Contrast-enhanced CT showing segment 4 (arrow) and segment 5/6 (2 arrows) hepatic lesions on axial and coronal images (a, b). Post yttrium 90 radioembolization SPECT/CT demonstrating targeted radiotracer accumulation (arrow) within these lesions (c, d).
Fig. 4.
PET/CT obtained 18 months post-treatment showed no evidence of hepatic disease burden on the maximum intensity image (MIP).
Discussion
Desmoplastic small round cell tumor is a highly malignant mesenchymal tumor, most commonly found in adolescent and young adults, with a strong male predominance [4,5]. The presenting symptoms are usually nonspecific such as abdominal pain, mass, and weight loss. Clinically, DSRCT has been shown to have a predilection for serosal surfaces in the abdominopelvic cavity and a majority of cases present with advanced disease. The most common site of extra-peritoneal disease is the liver, followed by the spleen and lungs [6,7]. Diagnosis is based on histopathology with a molecular hallmark of ESWR1-WT1 fusion protein.
The therapeutic management is challenging due to the rarity and aggressive nature of the disease. A multidisciplinary treatment protocol is necessary for curative intent. Few studies have suggested the use of maximum debulking surgery with HIPEC can improve outcomes, prolonging survival at the cost of an increased toxicity [4,5]. Some authors have proposed whole abdominopelvic intensity-modulated radiation therapy (IMRT) as a part of aggressive multimodality therapy, for patients with metastatic and refractory disease [10]. As described earlier, the liver is the most common site of metastatic disease from DSCRT, hence, an intra-arterial liver directed therapy, such as 90Y, can improve survival by arresting the progression of metastatic disease to the liver [9,10].
Transcatheter liver-directed therapy for hepatic sarcoma is not currently considered the standard of care, and no consensus guidelines exist for malignant DSRCT. 90Y is a beta emitter with an effective radiotherapy range and can induce cell injury through DNA damage for radiosensitive tumors. Hence, the radioisotope can be used preoperatively, to shrink the tumor; postoperatively, to eliminate any residual disease; or as palliative treatment for unresectable disease.
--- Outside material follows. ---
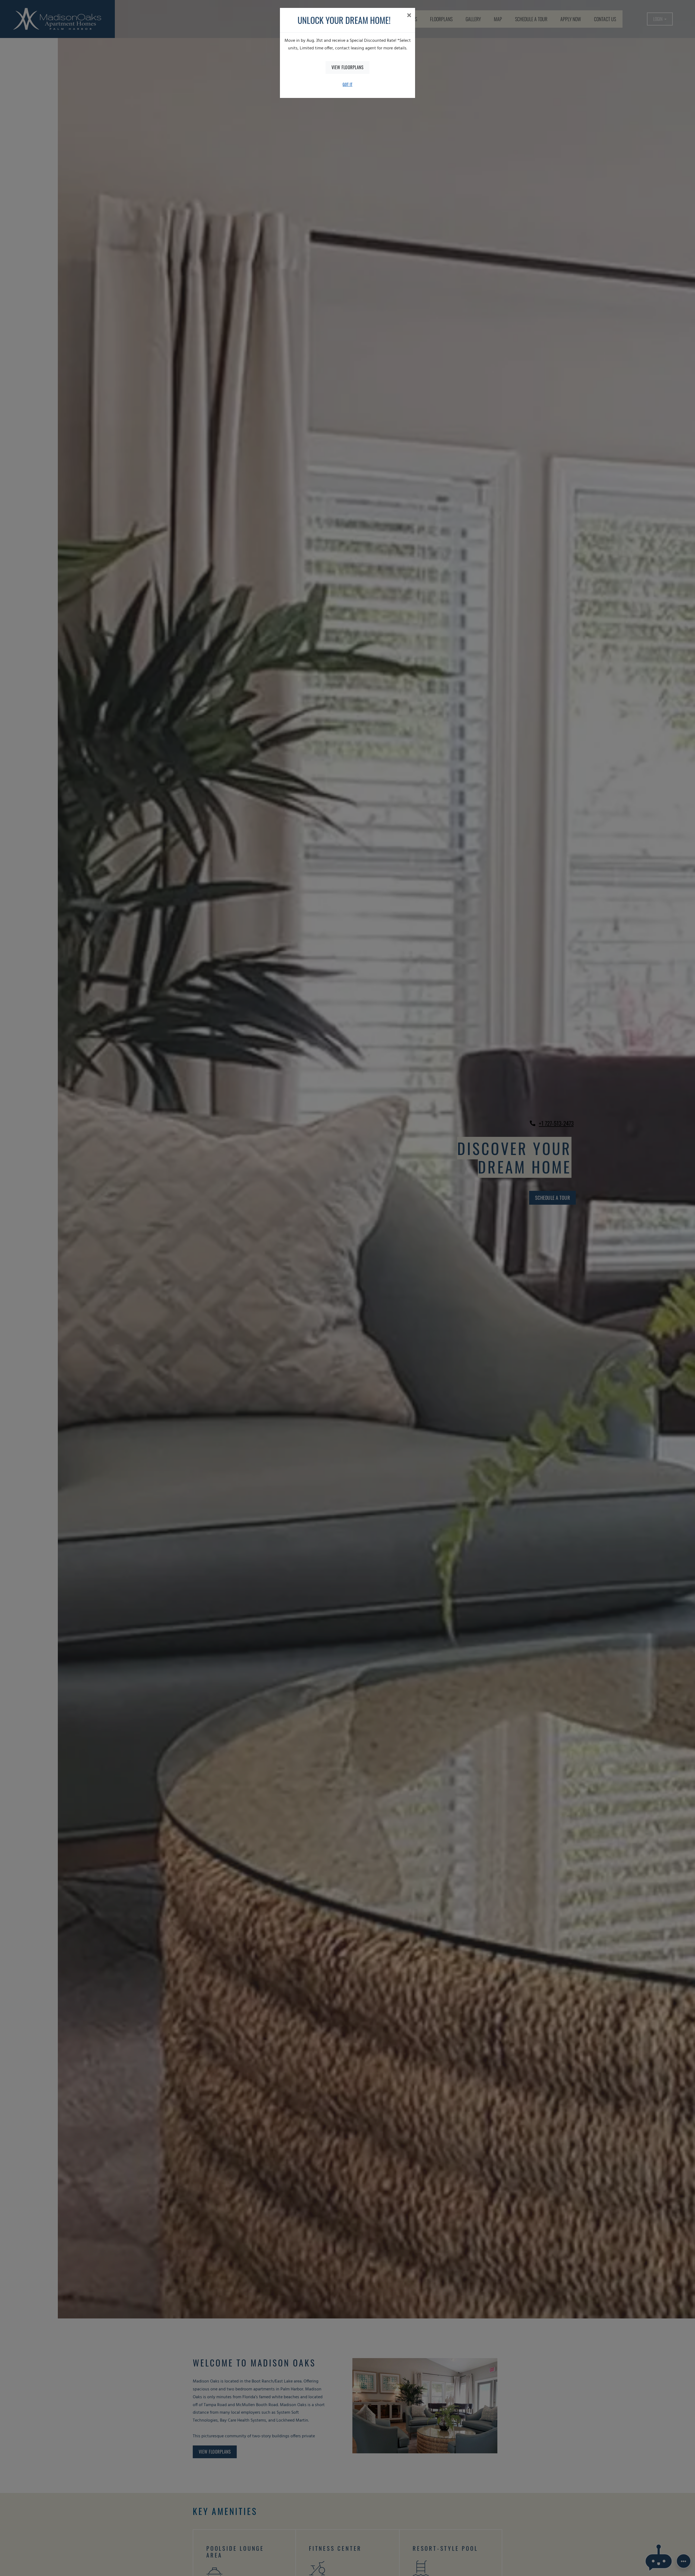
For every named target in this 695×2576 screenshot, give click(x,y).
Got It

In this case, since the patient had bi-lobar metastatic disease, SIRT with 90Y was an ideal option to provide local control and delay progression of disease. Good response was seen on initial post-treatment imaging with no significant adverse effects. During 18 months of imaging surveillance, the patient demonstrated a liver-specific complete response to therapy by clinical and imaging criteria.
Conclusion
DSRCT is an extremely rare and highly aggressive disease with dismal outcomes, despite multimodal treatment. Our case highlights the role of selective internal radiation therapy in controlling liver metastases and expanding treatment considerations in these difficult-to-manage patients. 90Y radioembolization can play a role in extending survival and should be included as a treatment option in multidisciplinary management of metastatic DSRCT.
Patient's consent
Written informed consent was obtained from the patient for publication of this case report and any accompanying images.
Authors’ contributions
Conceptualization and idea: HG; methodology: HG, NS; literature search and data analysis: HG; writing—original draft preparation: HG, NS; writing—review and editing: HG, WV, ZY; supervision: WV, ZY.
Ethical approval
All procedures performed in studies involving human participants were in accordance with the ethical standards of the institutional and/or national research committee and with the 1964 Helsinki declaration and its later amendments or comparable ethical standards.
Footnotes
Funding: This study was not supported by any funding.
Conflict of interest: The authors declare that they have no conflict of interest.